Everything from the line with "Where should I" to the final line of the entries, both included, should be restated word for word; please omit the pictures.
Input material Block Start
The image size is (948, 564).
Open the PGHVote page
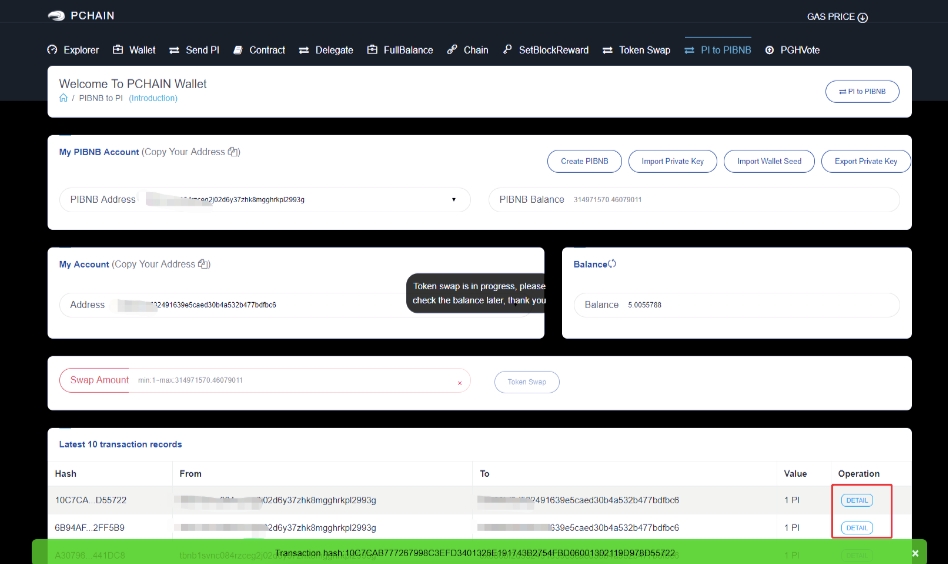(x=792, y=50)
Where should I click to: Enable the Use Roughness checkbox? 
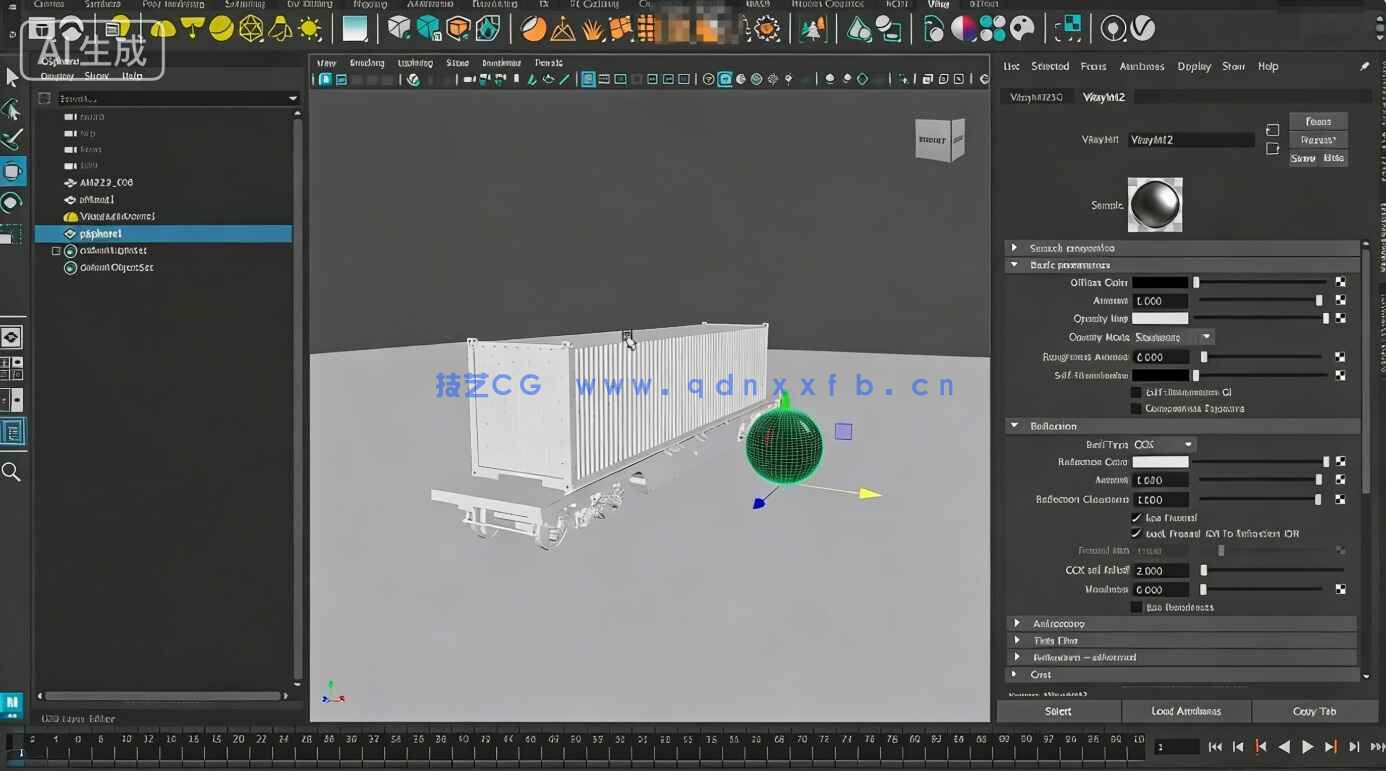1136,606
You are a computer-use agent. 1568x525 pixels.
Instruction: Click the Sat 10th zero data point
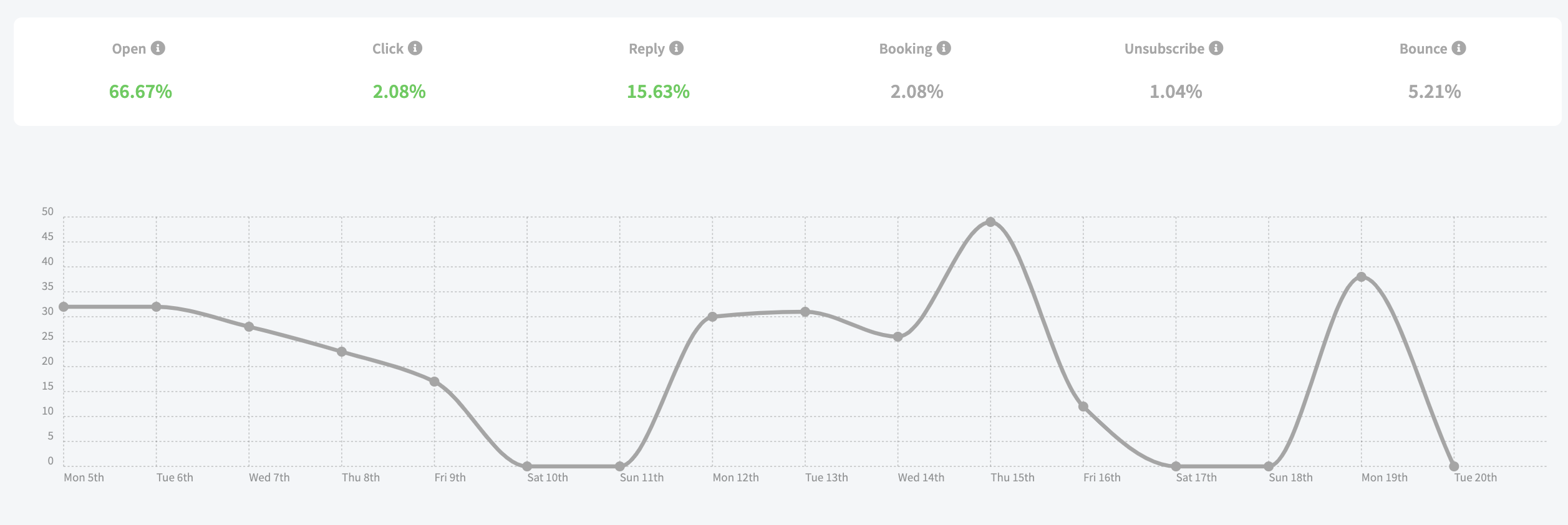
Input material Block End
(Output below):
Where should I click to: Enable the Use Roughness checkbox? 
1136,606
You are a computer-use agent. 1568x525 pixels.
Instruction: Click the Sat 10th zero data point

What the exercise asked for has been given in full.